Not since Portishead’s Dummy has heartbreak been so unswervingly depicted nor so compellingly rendered: If You Leave might be suffocating, but there’s a euphoria in going under. Mostly that’s because Tonra’s misery sounds so much better than the rest of ours, a masochism of reverbed guitars and layered voices, frantic percussion and striking production that puts our own Kleenexed sobbing and angry ice-cream consumption to shame. If You Leave might be thematically one-note but musically it’s disarmingly rich, and far more kinetic than an album that opens with the lines “Drifting apart like two sheets of ice my love/Frozen hearts growing colder with darkness” has any real right to be. Drummer Remi Aguilella earns much of the credit there, lending these wrenching narratives a vigour and force that mirrors their lyrical intensity, rising and receding like an erratic heartbeat.

By contrast Igor Haefeli’s guitar lines are spare and understated and fittingly fragile, often fraying at the edges to echo and static. It’s a combination that’s both muscular and introvert, the arrangements at once low key and very, very heavy: ‘Touch’ sets subtle synths against chiming notes and artillery beats, Tonra’s “dreaming of strangers kissing me in the night just so I, just so I can feel something” a disturbed counterpoint to the striking interplay of melodies behind.

There’s hints of The XX here, in the paring back and the emphasis upon atmospherics, and in a nauseous moment a friend dared to suggest Florence as a reference point for the vocals. Sure, they share a dexterity of voice, but Florence’s carnival has nothing on the worn desiccation of these songs – songs which simultaneously exhaust and elate, a dark night of the soul drawn out across ten tracks and sustained with total conviction.

There are few artists that could sing of beach holidays with the menacing portent of ‘Tomorrow’, nor hold our attention across forty five minutes of the kind of melodrama mostly found in the diaries of sixth-formers: by rights lines such as “Love hunt me down/I can’t stand to be so dead behind the eyes” should be winning Chortle awards, yet here they don’t seem in the least bit insincere. After a while they don’t even seem bleak, either, our acclimatisation to Daughter’s ashen environs an unnervingly swift process. Truth is, this isn’t a difficult album at all: If You Leave is staggeringly beautiful from beginning to close, a catharsis that’s both bracing and woozily amniotic.

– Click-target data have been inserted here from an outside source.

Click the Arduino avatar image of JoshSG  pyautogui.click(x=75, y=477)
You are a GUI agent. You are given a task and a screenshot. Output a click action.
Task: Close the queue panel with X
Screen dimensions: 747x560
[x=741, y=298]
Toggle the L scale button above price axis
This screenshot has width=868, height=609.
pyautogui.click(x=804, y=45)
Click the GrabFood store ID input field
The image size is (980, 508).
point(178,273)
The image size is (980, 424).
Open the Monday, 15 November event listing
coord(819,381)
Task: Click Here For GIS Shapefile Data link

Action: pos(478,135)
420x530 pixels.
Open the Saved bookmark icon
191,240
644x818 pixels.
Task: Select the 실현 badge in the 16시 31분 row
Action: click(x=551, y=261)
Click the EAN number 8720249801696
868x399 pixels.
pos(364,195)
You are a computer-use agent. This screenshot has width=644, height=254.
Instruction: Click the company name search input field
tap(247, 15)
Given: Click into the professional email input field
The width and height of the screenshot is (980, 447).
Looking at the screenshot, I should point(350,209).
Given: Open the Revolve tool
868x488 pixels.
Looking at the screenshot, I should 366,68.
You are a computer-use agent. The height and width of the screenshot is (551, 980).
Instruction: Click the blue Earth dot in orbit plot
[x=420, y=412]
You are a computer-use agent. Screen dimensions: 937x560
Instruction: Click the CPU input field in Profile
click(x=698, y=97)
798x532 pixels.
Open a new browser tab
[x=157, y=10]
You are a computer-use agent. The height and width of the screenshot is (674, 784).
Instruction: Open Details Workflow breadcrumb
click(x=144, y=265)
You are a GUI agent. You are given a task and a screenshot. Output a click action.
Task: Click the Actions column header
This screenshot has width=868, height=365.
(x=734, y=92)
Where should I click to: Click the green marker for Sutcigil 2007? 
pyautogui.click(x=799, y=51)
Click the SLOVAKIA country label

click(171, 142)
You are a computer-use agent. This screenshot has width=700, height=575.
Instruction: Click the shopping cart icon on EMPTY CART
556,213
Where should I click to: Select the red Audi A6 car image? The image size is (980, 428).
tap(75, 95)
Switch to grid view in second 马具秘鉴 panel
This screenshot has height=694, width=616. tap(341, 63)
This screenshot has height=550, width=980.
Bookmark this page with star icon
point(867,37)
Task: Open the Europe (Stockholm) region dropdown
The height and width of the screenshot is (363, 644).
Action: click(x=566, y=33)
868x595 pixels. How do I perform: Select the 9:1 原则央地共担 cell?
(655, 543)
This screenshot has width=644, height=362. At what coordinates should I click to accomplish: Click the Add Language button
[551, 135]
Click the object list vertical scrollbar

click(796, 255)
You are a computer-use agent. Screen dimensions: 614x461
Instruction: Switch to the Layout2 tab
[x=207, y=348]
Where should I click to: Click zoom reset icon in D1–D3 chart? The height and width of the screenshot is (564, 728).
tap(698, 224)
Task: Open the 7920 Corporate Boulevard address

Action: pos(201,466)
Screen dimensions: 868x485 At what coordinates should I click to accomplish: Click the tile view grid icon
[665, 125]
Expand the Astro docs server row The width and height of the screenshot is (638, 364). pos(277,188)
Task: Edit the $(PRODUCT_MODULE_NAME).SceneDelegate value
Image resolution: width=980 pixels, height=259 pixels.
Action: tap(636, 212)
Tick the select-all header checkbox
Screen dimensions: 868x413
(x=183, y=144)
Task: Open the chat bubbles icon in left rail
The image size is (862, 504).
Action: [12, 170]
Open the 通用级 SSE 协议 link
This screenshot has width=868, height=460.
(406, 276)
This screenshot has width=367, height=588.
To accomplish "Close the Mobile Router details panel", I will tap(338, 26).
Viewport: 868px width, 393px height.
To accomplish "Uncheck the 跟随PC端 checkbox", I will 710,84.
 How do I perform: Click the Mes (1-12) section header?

Picking out high points is pointless: it’s the whole damn album, from beginning to close, and there is quite genuinely not a weak moment. And besides, there’s a character arc here: by the penultimate ‘Amsterdam’ Tonra is at least conceding that there might be an issue. “I’ve been thinking that I should see someone/Just to find out if I’m alright” she sings, and it’s difficult not to cry out in agreement. Secretly though we’d best hope she doesn’t: no artist was ever improved by “getting better”, and Daughter are simply too good to run the risk of them tainting their sound with happiness. We all heard what happened to Death Cab.